CHALLENGE:
Recast each line of the following material as a row in a Markdown table with the columns "No." and "Text", numbering the rows and skipping blank lines. Omit the pictures from the table.

Data taken from a collection:
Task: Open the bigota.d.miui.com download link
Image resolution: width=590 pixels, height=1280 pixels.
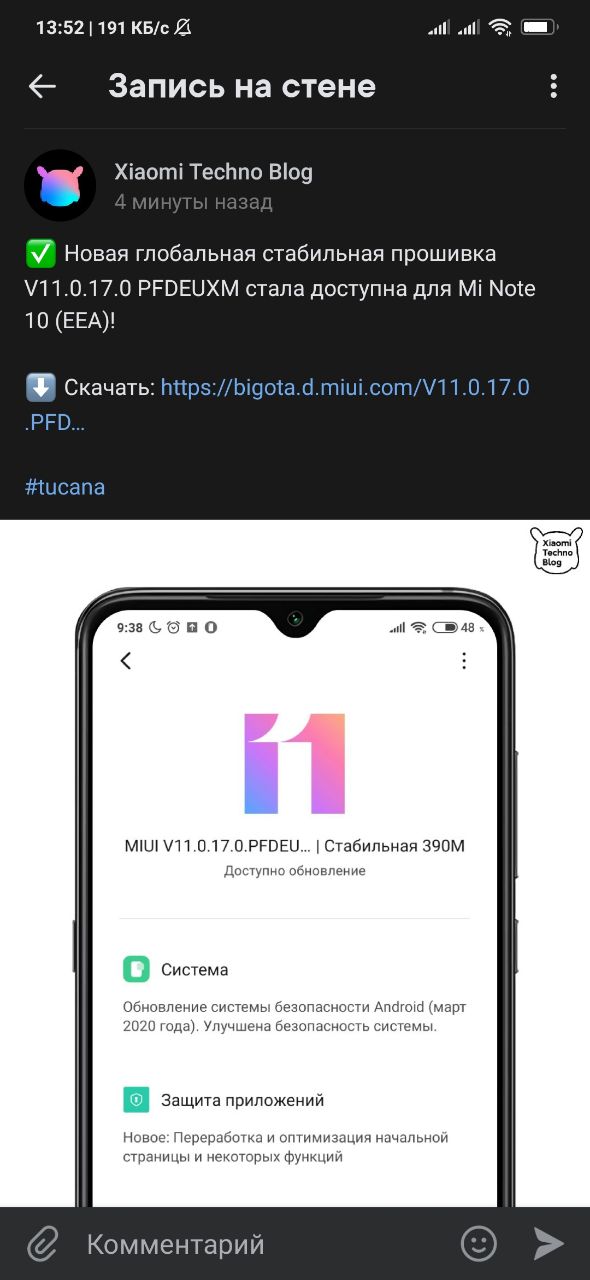Action: point(277,404)
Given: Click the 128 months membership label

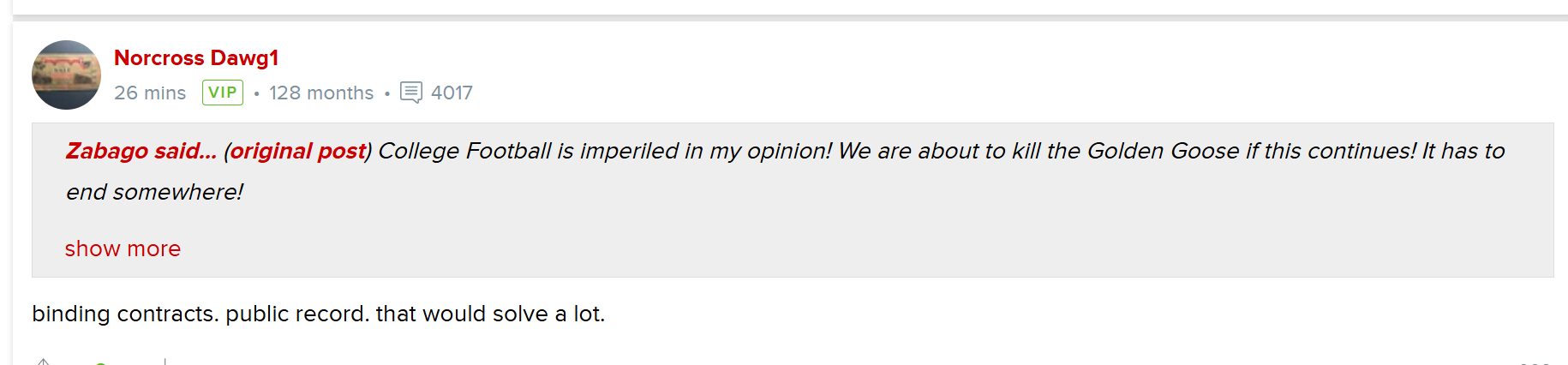Looking at the screenshot, I should [321, 93].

EXERCISE SOLUTION:
| No. | Text |
|---|---|
| 1 | Task: Open the bigota.d.miui.com download link |
| 2 | Image resolution: width=590 pixels, height=1280 pixels. |
| 3 | Action: point(277,404) |
| 4 | Given: Click the 128 months membership label |
| 5 | Looking at the screenshot, I should [321, 93]. |